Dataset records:
···

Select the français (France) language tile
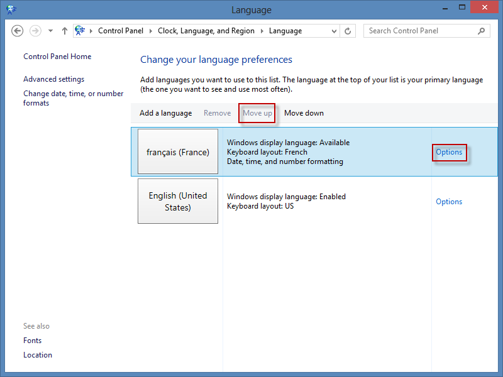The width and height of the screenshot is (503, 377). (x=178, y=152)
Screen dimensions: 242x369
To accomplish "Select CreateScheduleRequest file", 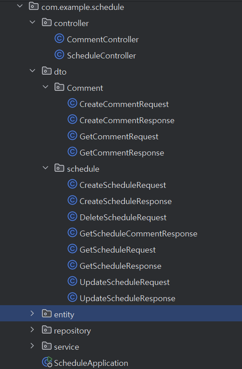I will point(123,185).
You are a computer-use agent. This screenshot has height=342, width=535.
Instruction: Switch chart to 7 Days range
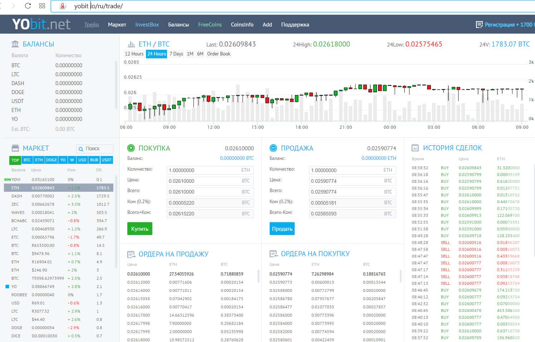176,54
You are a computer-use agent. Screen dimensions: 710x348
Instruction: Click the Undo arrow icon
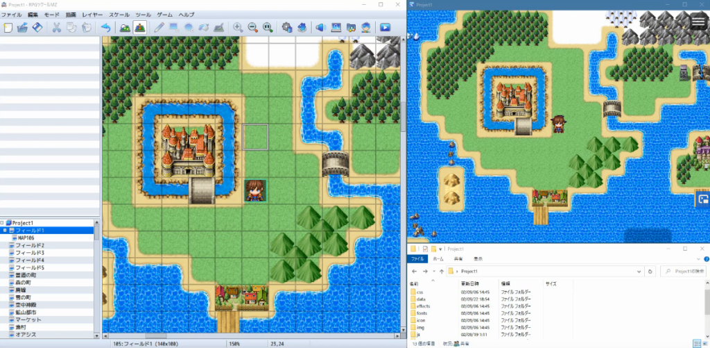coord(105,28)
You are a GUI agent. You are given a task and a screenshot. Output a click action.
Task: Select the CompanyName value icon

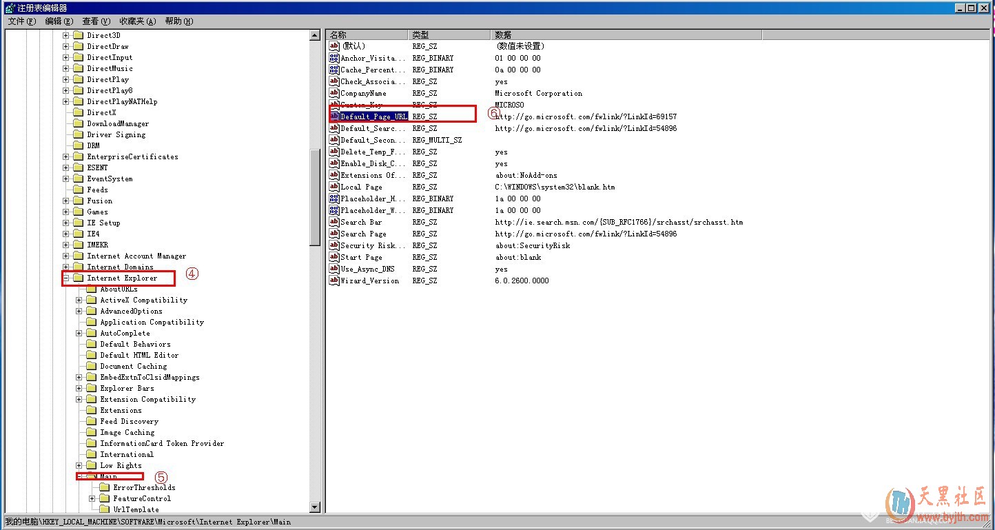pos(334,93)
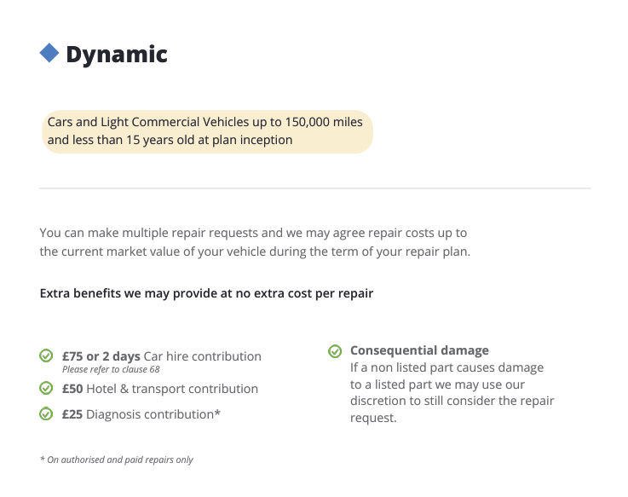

···

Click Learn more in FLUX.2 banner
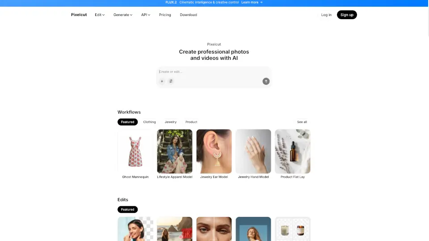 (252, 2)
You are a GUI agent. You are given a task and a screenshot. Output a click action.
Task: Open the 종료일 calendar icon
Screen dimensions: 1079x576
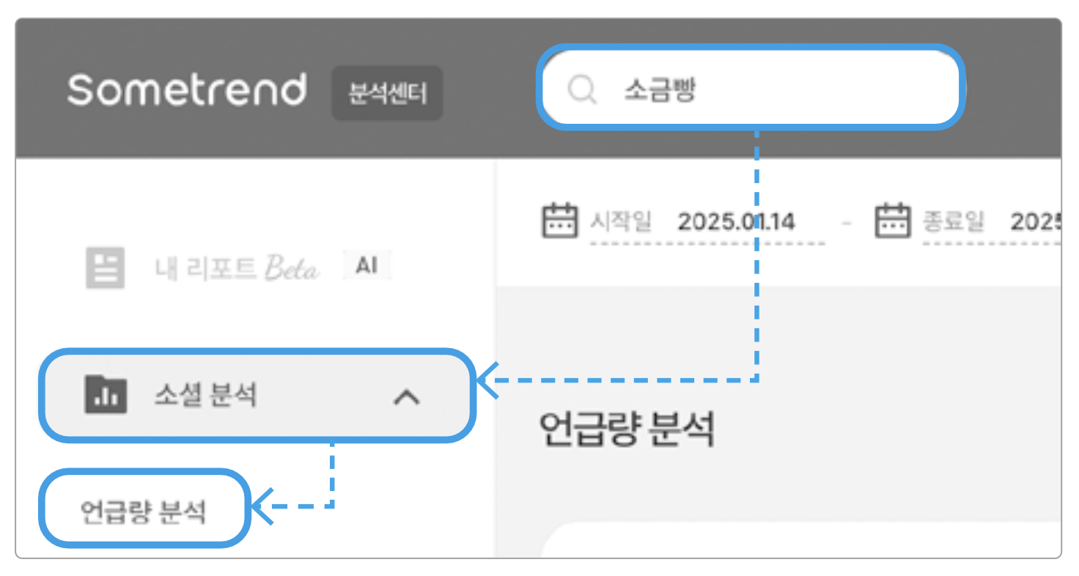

···

_Task requirements_
Each line in the data where the string "computer" occurs should be identified and copied.

_Answer area_
You are a computer-use agent. This screenshot has height=342, width=535.
You are a computer-use agent. Screen dimensions: 710x348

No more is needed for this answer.